Svetozar Gligorić with chess met relatively late, at the age of thirteen. Two years later, in 1938, at only 15 years old, he won the competition of the Belgrade Chess Club. He received the title of grandmaster in 1951 and for the next twenty years he was among the world's best chess players and a candidate for world champion. He is one of the most active chess players in history.
At the time when Gligorić was active, chess was very popular. Chess games were analyzed in the sports section of the RTS daily. The World Chess Championships were global events.

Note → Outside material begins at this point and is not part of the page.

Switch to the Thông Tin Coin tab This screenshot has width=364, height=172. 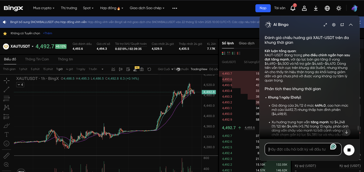point(37,59)
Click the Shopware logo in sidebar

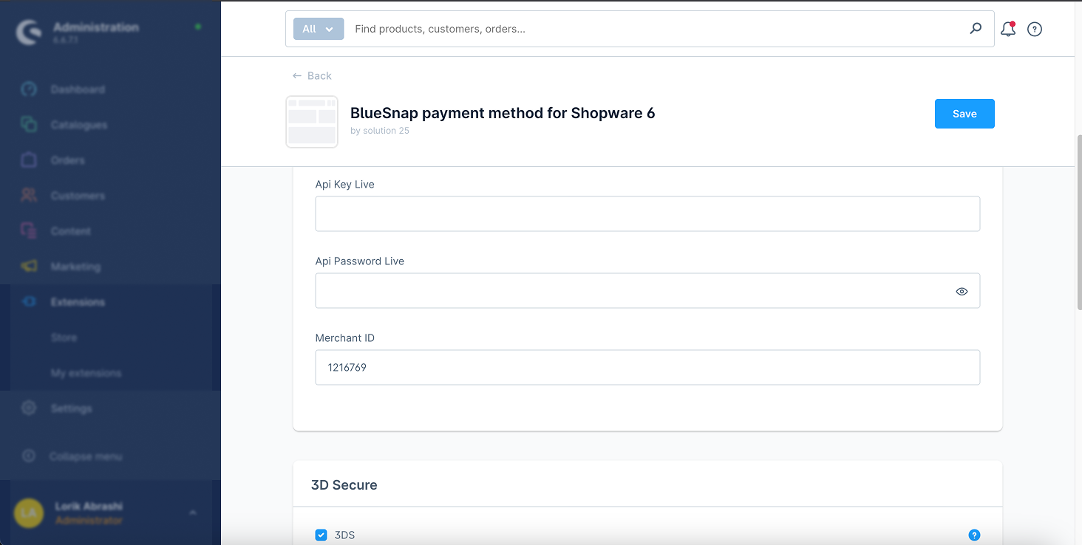(30, 32)
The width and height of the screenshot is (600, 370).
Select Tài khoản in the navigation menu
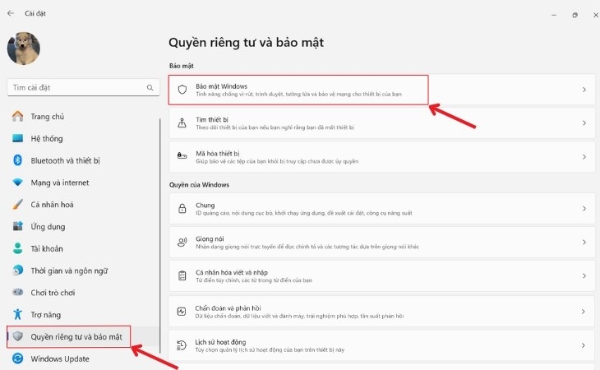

Thanks to Svetozar Gigorić, Yugoslavia was considered the second chess superpower in the world, after the USSR. He participated in a huge number of international tournaments, many of which he won. Among his most significant victories are the tournaments in Warsaw 1947, Hastings 1951, 1956, 1959, 1961, Mar del Plata 1953, Stockholm 1954, Belgrade 1964 and Manila 1968, Lone Pine 1972 and 1979. Three times at international tournaments, he qualified for candidate matches in the world championship cycle.
In the 1958s and XNUMXs, Gligorić was a regular participant in world championships and was regarded as the best player outside the Soviet Union. One of his greatest achievements was his participation in the Interzonal Tournament in Portorož in XNUMX, when he lost a victory in one game and came in second place behind Talj.
In the same year, at the Munich Olympics, he won the gold medal for the result on the first board, ahead of Botvinnik. At the Interzonal Tournament in Sousse in 1967, he shared second place without defeat. In Argentina, at the tournament in Mar del Plata in 1953, Godine won and was ahead of Najdorf. It was then that Gligorić's "patent" in the theory of the chess game was born - the famous "Mar del Plata variant of the king's Indian defense".
Gligorić was one of the few lifelong friends Robert Bobby Fischer. In the final score, Fischer and Gligorić had a score of 6:4, with six draws. Between 1950 and 1982, he represented Yugoslavia fifteen times at the Olympics, winning 12 medals (one gold, six silver and five bronze). Twelve times he won first place at the championship of Yugoslavia.
Svetozar Gligorić is also known for his journalistic career. He was a regular correspondent for "Chess Review" and "Chess Life" magazines. He also wrote a large number of books on chess.